#### Goal of the exercise
Search the entries for the word "green" and pull out each line that has it.

(Collection entries)
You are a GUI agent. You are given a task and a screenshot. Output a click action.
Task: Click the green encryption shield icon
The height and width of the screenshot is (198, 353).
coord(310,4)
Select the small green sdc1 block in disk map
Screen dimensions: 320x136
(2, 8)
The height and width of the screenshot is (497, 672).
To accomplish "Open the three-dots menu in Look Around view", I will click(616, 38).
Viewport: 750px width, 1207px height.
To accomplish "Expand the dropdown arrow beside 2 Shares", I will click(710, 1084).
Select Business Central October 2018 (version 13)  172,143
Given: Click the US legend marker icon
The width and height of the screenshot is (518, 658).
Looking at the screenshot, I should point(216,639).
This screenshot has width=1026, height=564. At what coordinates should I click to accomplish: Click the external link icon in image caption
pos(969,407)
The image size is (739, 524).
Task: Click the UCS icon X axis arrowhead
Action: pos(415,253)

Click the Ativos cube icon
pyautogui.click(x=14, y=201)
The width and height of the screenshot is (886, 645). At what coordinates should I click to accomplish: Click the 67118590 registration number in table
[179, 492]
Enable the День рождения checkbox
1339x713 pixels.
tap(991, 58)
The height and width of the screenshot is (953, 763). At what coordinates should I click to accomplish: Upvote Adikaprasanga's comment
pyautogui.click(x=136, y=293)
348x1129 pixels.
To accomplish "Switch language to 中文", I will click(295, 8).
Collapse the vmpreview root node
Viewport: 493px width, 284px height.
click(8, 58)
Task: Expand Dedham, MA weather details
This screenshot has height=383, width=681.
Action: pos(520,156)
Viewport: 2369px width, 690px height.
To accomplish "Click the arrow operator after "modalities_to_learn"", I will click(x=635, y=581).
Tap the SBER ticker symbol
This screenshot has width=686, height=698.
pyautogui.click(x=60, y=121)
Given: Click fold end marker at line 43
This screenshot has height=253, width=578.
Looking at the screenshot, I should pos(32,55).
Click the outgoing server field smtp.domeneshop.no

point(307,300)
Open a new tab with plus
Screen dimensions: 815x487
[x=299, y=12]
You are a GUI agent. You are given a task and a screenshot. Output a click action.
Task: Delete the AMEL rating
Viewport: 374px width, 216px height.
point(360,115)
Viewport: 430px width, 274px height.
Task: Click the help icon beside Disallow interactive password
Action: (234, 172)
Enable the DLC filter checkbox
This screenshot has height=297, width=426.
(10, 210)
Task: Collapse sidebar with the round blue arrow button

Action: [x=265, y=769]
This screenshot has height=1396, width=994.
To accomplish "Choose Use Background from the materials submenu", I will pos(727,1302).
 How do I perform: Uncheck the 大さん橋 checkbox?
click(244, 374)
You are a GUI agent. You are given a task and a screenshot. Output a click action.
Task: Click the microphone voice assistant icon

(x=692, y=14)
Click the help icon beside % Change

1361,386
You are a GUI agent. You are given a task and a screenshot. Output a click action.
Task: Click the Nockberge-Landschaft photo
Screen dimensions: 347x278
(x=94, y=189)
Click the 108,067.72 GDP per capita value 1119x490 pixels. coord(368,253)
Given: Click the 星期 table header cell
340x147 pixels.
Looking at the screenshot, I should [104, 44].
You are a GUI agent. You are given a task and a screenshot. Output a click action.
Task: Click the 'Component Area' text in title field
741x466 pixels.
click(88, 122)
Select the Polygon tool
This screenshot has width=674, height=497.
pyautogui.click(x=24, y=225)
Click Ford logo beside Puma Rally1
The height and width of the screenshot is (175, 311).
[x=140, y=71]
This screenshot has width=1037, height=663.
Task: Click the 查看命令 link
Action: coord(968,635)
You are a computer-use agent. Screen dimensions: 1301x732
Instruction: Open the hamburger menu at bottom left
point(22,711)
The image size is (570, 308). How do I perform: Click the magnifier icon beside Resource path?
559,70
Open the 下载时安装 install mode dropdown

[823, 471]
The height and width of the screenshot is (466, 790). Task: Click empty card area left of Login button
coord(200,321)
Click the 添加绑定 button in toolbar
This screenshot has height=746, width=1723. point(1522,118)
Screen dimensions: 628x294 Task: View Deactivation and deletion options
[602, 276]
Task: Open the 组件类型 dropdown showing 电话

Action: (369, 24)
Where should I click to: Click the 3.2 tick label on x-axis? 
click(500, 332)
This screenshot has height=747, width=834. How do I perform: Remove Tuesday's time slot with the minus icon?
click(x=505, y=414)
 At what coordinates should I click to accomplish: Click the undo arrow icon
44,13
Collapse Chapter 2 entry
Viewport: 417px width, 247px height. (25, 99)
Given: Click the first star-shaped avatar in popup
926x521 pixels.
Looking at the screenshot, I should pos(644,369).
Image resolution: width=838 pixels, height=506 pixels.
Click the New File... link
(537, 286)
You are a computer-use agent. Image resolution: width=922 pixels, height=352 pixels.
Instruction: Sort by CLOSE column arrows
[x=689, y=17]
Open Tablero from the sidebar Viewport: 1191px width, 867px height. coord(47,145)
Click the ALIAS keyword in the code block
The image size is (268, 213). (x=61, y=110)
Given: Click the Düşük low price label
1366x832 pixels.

#### Answer to the exercise
Task: Click the green encryption shield icon
Select the small green sdc1 block in disk map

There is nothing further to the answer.